Every record must be transcribed in its entirety, apart from the images, which are to be omitted.

* **Given information**:

┏━━

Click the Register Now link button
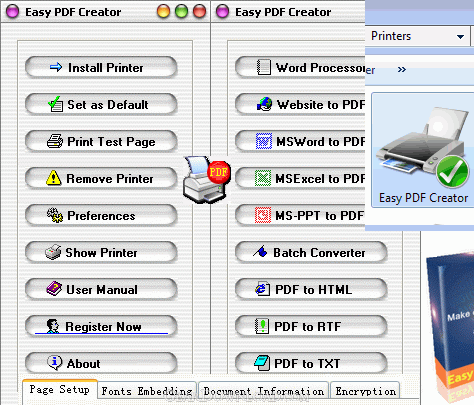474x405 pixels. (101, 326)
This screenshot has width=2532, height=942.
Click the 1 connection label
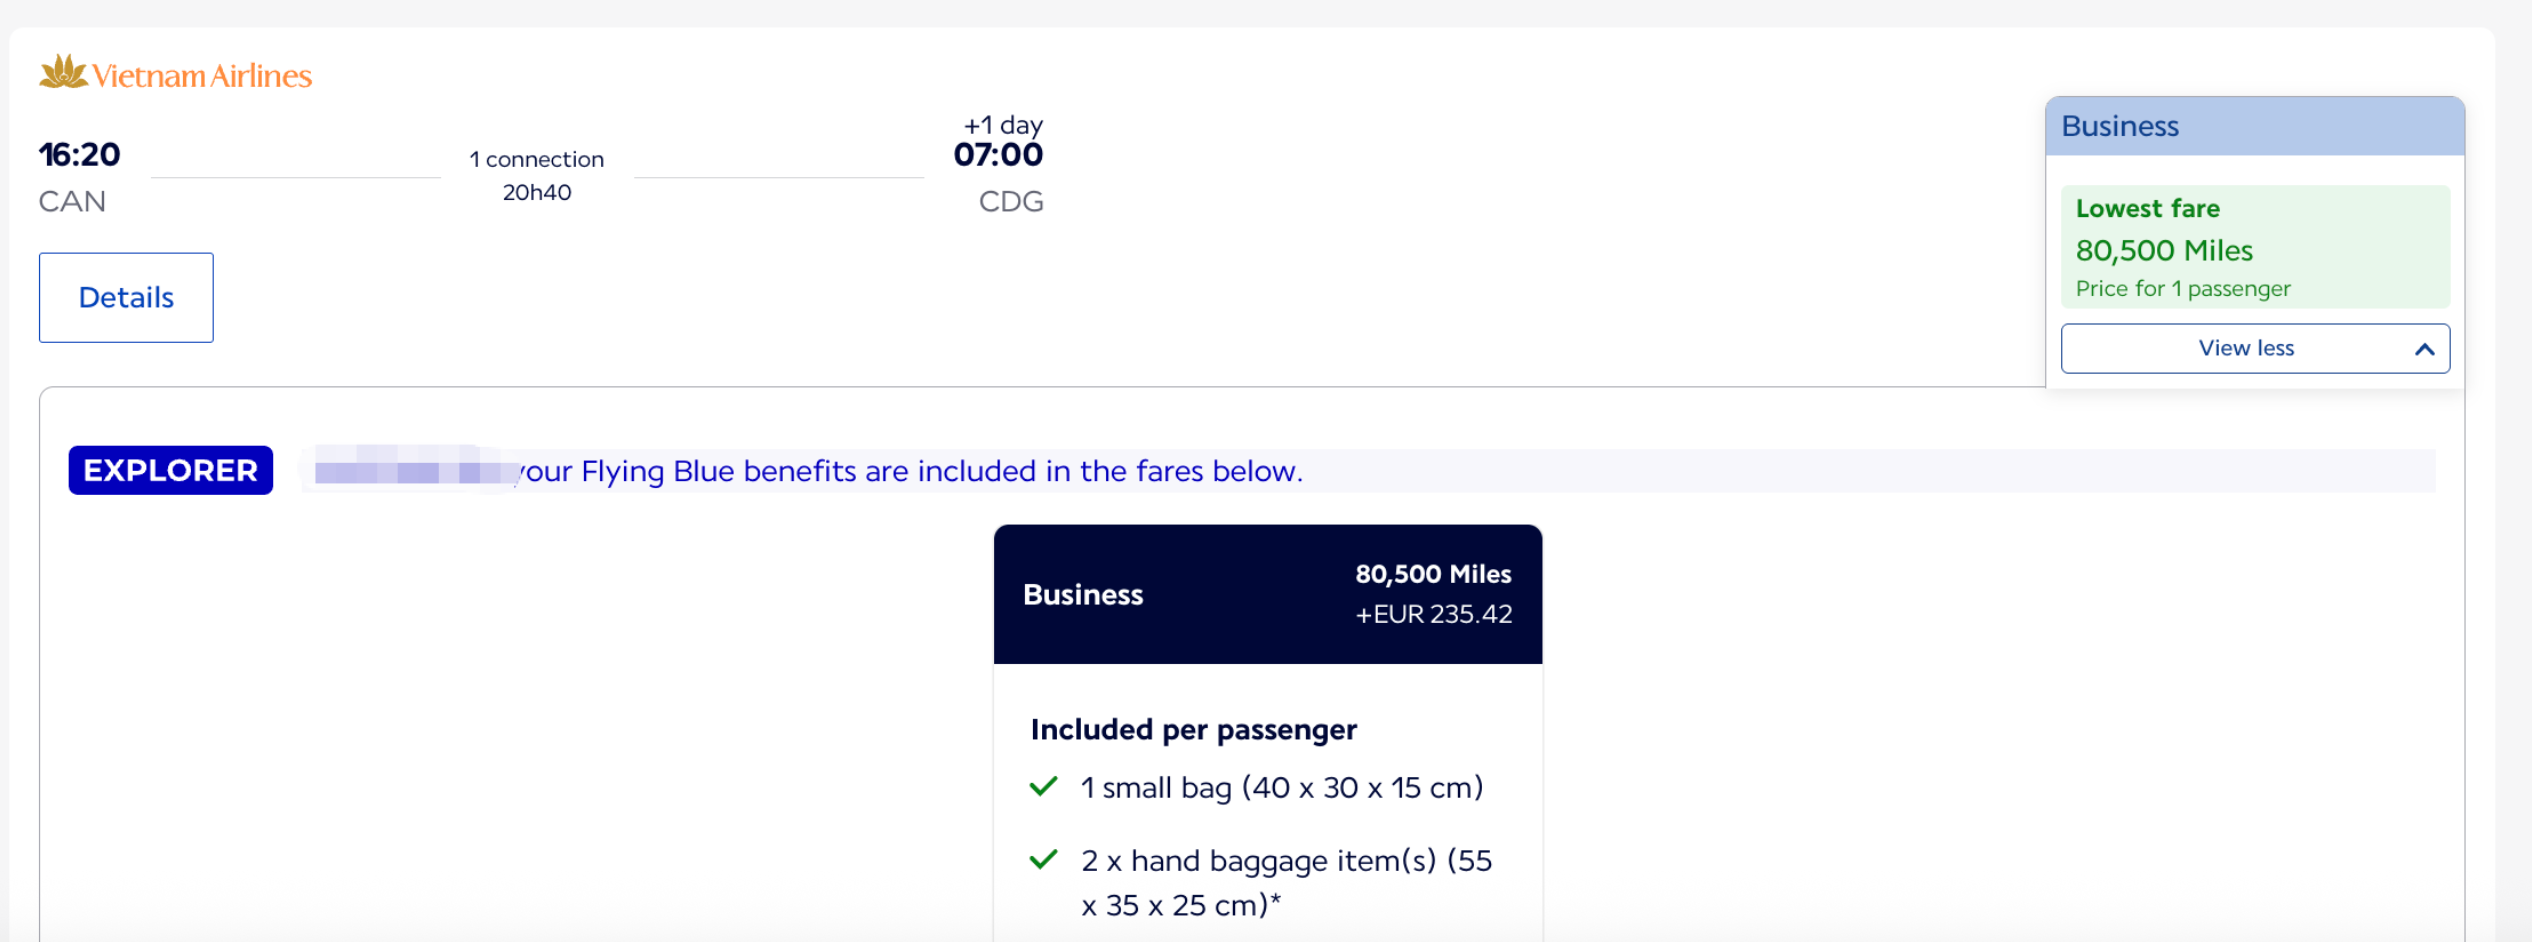coord(537,159)
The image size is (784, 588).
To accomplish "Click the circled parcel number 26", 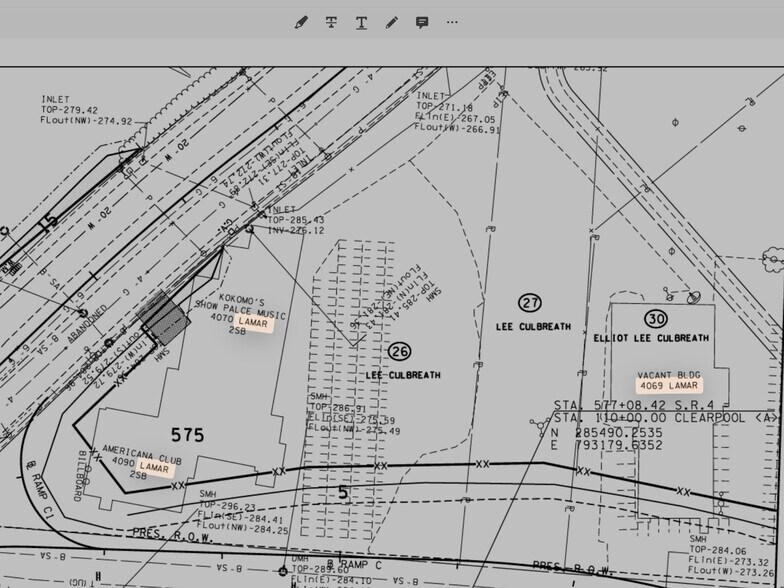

┗━━

* **Your response**:
Click the Register Now link button
474x405 pixels. (101, 326)
This screenshot has width=2532, height=942.
Click the 1 connection label
coord(537,159)
The image size is (784, 588).
To accomplish "Click the circled parcel number 26", 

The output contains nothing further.